Exercise aim:
Reproduce, unchanged, the lines between the one holding "At what coordinates should I click to accomplish: Select" and the last line of the records, including both ends, but no pictures.

Data to process:
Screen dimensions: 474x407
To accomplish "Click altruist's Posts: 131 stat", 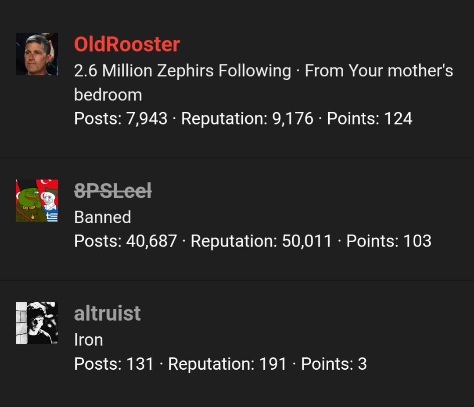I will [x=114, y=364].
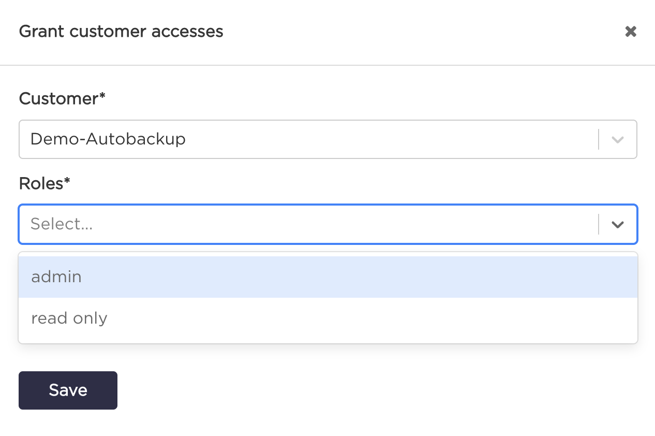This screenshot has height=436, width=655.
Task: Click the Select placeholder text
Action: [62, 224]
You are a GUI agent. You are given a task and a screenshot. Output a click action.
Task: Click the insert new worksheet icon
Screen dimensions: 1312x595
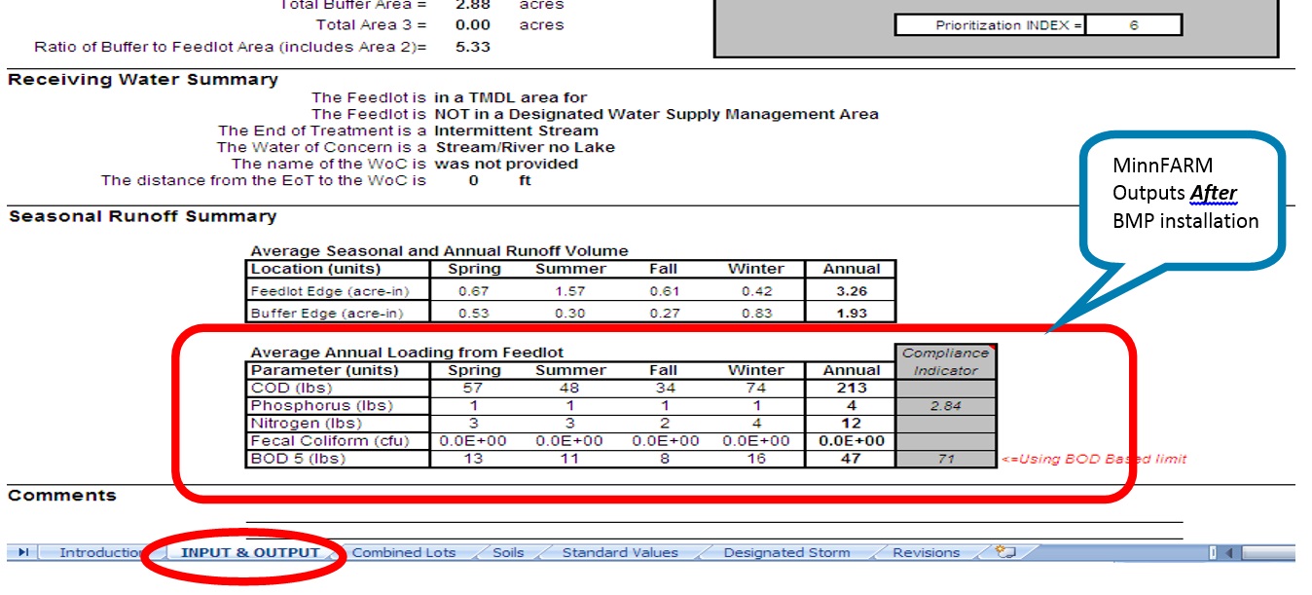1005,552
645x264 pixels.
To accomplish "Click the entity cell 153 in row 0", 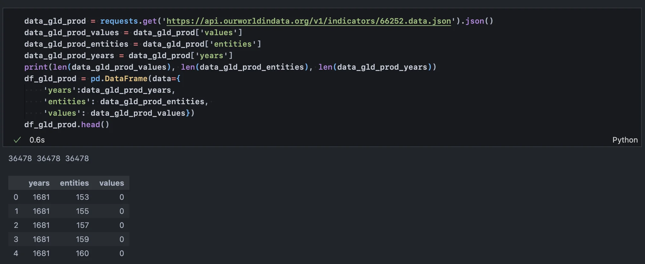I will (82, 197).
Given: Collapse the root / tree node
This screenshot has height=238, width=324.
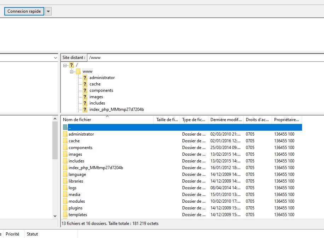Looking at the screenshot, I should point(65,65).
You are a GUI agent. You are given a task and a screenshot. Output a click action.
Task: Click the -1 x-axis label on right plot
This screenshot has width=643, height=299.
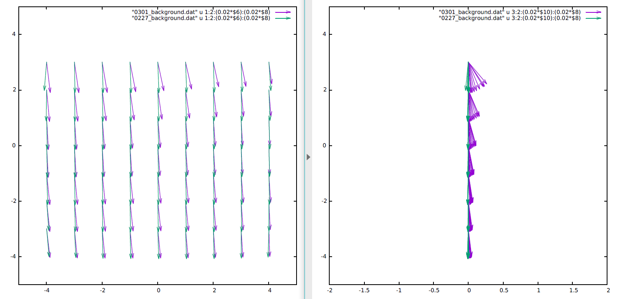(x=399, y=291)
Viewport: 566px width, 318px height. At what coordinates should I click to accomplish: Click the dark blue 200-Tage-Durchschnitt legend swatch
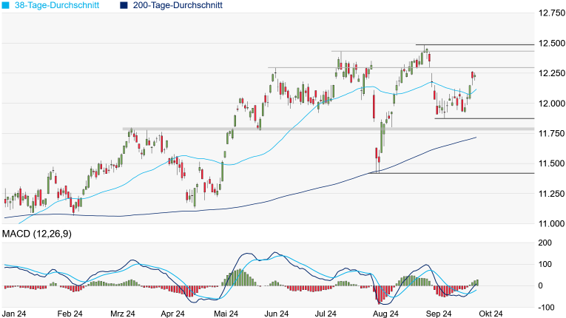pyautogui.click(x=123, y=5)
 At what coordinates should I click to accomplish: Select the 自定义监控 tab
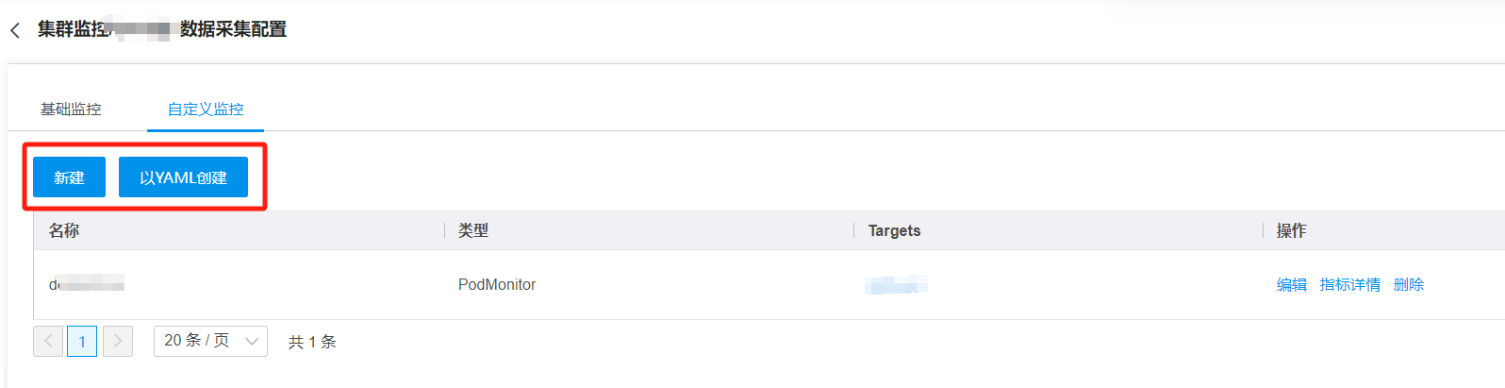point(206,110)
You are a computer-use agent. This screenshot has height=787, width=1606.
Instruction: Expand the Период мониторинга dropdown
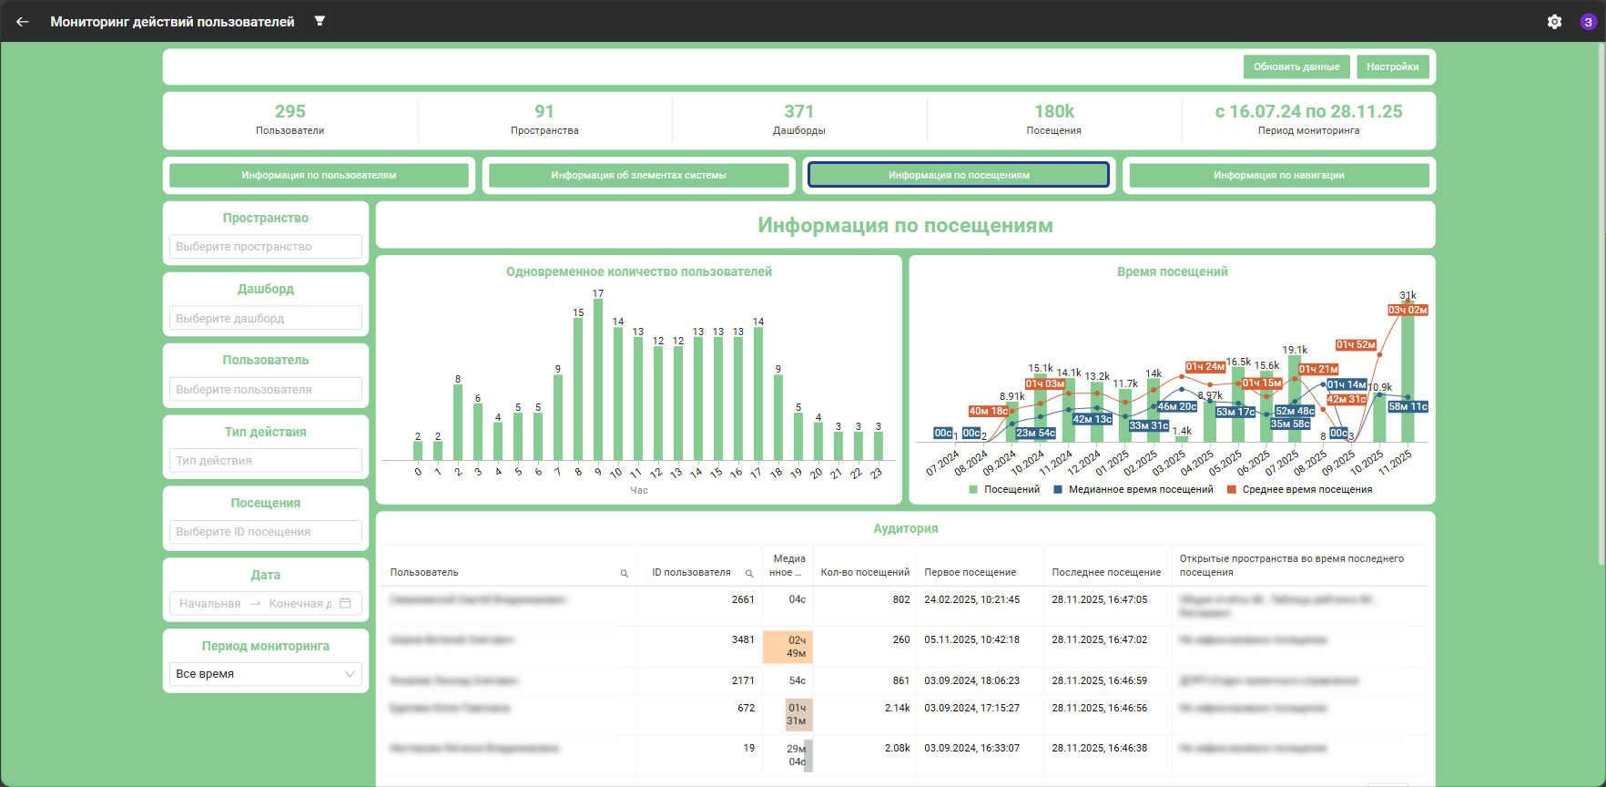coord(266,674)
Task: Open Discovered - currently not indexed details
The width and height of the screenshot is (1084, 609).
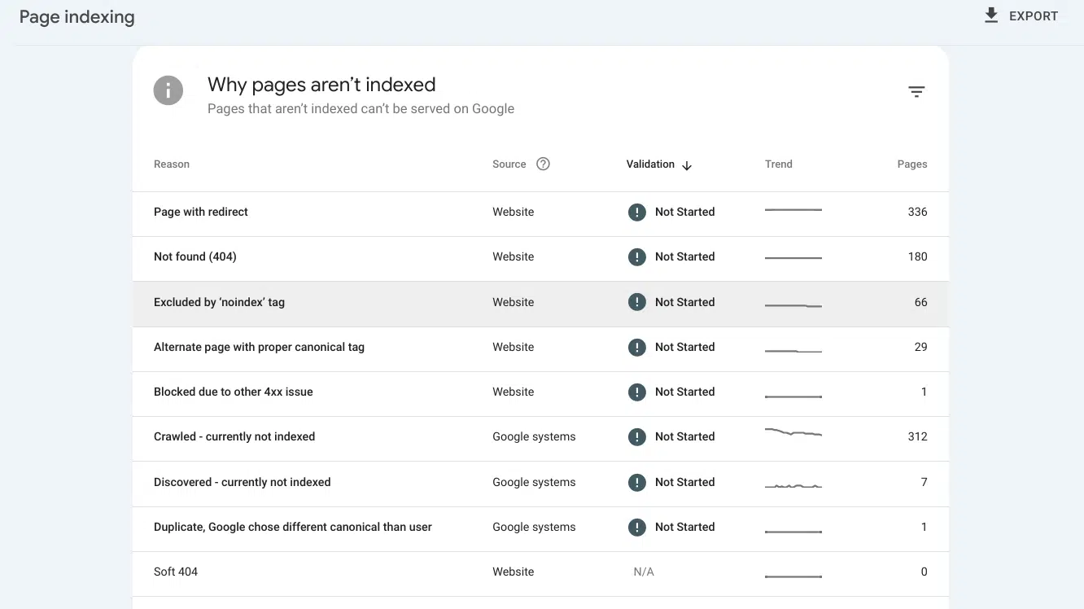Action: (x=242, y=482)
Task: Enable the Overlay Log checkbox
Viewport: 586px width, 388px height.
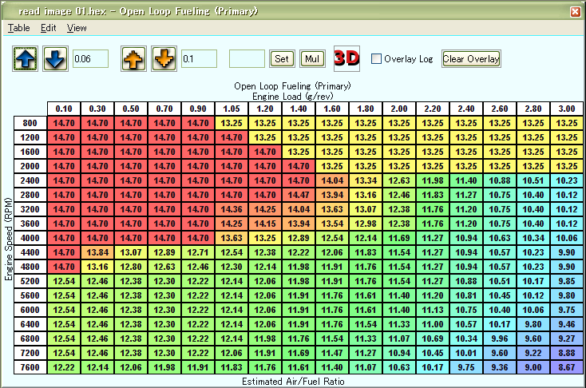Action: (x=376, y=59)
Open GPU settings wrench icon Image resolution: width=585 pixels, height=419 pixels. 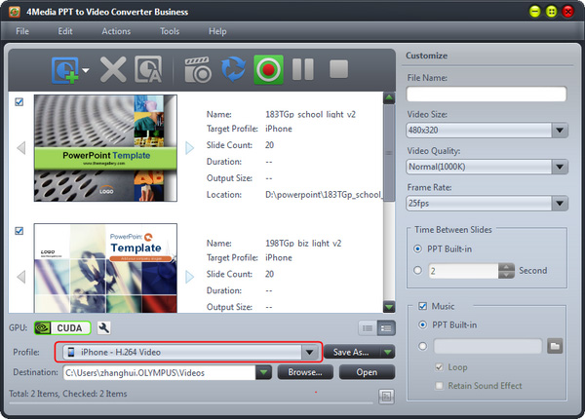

Solution to this problem:
 At what coordinates should I click to accomplish: Select the 自定义监控 tab
point(206,110)
You are a computer-use agent. This screenshot has height=787, width=1606.
Instruction: Expand the Период мониторинга dropdown
coord(266,674)
Task: Open Discovered - currently not indexed details
The width and height of the screenshot is (1084, 609).
Action: (x=242, y=482)
Task: Enable the Overlay Log checkbox
Viewport: 586px width, 388px height.
Action: (x=376, y=59)
Open GPU settings wrench icon Image resolution: width=585 pixels, height=419 pixels. 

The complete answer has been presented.